This is the third installment following the May edition (13 items) and June edition (23 items), bringing the three-month cumulative total to 61. This release focuses on analysis-oriented features such as row-based sequence operations, sessionization, outlier detection, and CIDR lookup.

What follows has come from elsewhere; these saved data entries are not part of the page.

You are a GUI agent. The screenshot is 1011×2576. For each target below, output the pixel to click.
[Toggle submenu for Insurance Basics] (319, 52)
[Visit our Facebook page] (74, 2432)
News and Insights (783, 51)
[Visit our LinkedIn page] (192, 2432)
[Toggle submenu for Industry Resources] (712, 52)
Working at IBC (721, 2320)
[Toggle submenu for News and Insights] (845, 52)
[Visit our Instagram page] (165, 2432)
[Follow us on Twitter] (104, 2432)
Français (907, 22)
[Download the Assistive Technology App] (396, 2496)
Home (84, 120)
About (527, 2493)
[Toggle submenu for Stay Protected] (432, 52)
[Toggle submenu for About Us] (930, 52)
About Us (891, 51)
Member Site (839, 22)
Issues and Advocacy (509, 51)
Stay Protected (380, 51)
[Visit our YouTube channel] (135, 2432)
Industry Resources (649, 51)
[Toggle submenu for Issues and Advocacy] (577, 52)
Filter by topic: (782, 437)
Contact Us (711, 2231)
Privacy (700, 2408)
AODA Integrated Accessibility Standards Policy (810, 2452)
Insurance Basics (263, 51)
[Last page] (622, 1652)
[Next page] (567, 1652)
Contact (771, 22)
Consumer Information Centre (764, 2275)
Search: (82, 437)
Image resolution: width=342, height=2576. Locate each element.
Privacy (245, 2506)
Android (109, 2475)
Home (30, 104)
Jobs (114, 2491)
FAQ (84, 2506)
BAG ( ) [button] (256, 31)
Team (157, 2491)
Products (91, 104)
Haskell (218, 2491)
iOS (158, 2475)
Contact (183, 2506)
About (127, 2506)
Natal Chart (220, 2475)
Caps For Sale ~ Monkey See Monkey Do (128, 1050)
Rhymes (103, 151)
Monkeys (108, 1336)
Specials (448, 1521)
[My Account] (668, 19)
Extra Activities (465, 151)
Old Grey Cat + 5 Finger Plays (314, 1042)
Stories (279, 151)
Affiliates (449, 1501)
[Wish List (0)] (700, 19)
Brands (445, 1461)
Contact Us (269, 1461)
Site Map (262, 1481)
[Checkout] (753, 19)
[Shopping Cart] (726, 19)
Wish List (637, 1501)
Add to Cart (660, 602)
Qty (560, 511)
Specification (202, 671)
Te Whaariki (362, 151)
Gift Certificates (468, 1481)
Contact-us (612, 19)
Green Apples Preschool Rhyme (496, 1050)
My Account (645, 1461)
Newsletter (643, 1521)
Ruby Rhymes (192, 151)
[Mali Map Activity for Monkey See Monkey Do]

Below is a list of the added features.
| Category | Function/Command Name | Purpose |
|---|---|---|
| Type conversion | hexToAscii | Converts hex string to ASCII |
| Type conversion | hexToDec | Converts hex string to decimal |
| Type conversion | decToHex | Converts decimal to hex string |
| Date/time | parseDate | Parses date string to epoch milliseconds |
| Date/time | formatDate | Formats timestamp using strftime format |
| Date/time | queryStartTime | Returns query window start time |
| Date/time | queryEndTime | Returns query window end time |
| Date/time | queryTimeRange | Returns query window width in milliseconds |
| Row sequence | autoregress | Generates lagged fields from previous row values |
| Row sequence | accum | Calculates cumulative sum of a numeric field |
| Row sequence | filldown | Forward-fills missing values with the last non-null value |
| Row sequence | fillmissing | Inserts specified value into empty time bins |
| Session | sessionize | Sessionizes based on identity + inactivity gap |
| Statistics | variance | Calculates population variance |
| Statistics | topk | Returns the top k most frequent values |
| Statistics | countFrequent | Returns approximate counts of field values in descending order |
| String | messageSize | Returns the byte length of a field |
| JSON | jsonArraySize | Returns the number of elements in a JSON array string |
| JSON | jsonArrayContains | Determines whether a JSON array contains a specified value |
| Condition | isNumeric | Determines whether a field value is numeric |
| Query composition | where | Alias for the filter command |
| Analysis | outlier | IQR-based outlier detection |
| Time comparison | logcompare | Compares current and past time windows |
| Query composition | appendcols | Joins columns from a subquery by row position |
| Lookup | cidrlookup | Matches IPs against a lookup table using CIDR ranges |
Comparing the addition trends over three months, the direction of features differs by month.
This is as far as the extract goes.